このように、仕事で経験するストレスの内容は年齢や性別によって異なる。ストレス対策を進める際には、これらの内容の違いを十分に考慮する必要がある。
参考)
厚生労働省 令和3年度 労働安全衛生調査
https://www.mhlw.go.jp/toukei/list/r03-46-50b.html
ストレスって何?/厚生労働省
https://www.mhlw.go.jp/kokoro/first/first02_1.html
ストレスとは/こころの耳(厚生労働省)
◆「ストレス」について視野を広げて考える
・ストレッサー(ストレス要因)
心や身体にかかる外部からの刺激をストレッサーと言い、これによってストレスは引き起こされる。「物理的ストレッサー」(暑さや寒さ、騒音や混雑など)、「化学的ストレッサー」(公害物質、薬物、酸素欠乏・過剰、一酸化炭素など)、「心理・社会的ストレッサー」(人間関係や仕事上の問題、家庭の問題など)がある。普段私たちが「ストレス」と言っているものの多くは、この「心理・社会的ストレッサー」のことを指している。職場では、仕事の量や質、対人関係をはじめ、さまざまな要因がストレッサーとなりうることが分かっている。
・ストレスと病気
ストレス反応が慢性化すると、まず活気が低下して、元気がなくなってくる。最終的には気分が落ち込んだり、物事を憂鬱に思うなど、いわゆる「うつ」の状態に近づいていく。気分の落ち込み、憂うつな気分、趣味などが楽しめない、疲れやすいなどの症状が2週間以上続く場合は、「うつ状態」の可能性が高い。
またストレスは精神面だけでなく、身体面での疾患にもつながる可能性がある。円形脱毛症などストレスと関連性が高いとみられる疾患もあれば、関節リウマチや糖尿病など、一見関係なさそうな疾患でも、ストレスが原因となっている可能性がある。
・ストレスへの対処
ストレスへの対処法には、自分自身ならびに周囲の人の協力を得て解決する方法、ストレスによって発生した自分の不安感や怒りなどの感情を周囲の人たちに聴いてもらうことによって発散する方法などがある。
自分で対応しきれない大きな問題を抱えた時には、信頼できる人や専門家に相談することが必要となる。

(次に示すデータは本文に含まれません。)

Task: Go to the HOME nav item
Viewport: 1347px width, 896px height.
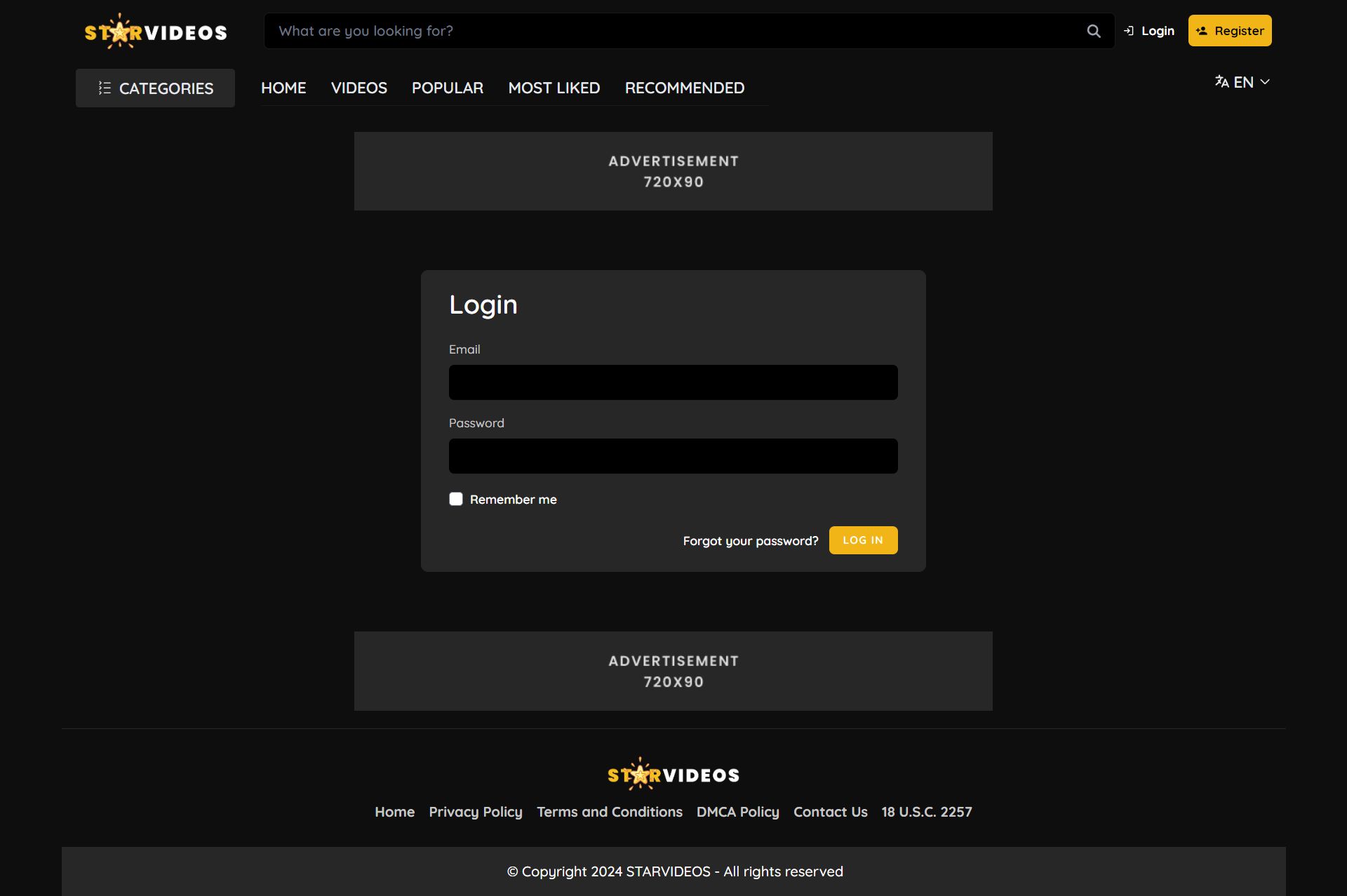Action: [283, 88]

例えば、不安や心配が全面に出ている場合には、カウンセラーに相談することができる。多くの専門家に相談することで、解決に至る時間が短縮されたり、よりよい解決方法が見出されることにつながる。
◆「ストレス」に関する探究学習のテーマ例
・ストレスを感じる瞬間はいつか
・ストレスで悩んでいる人を見かけたら何ができるか
あなたへの問い
あなたのストレス発散法は何ですか?3つ挙げてみよう。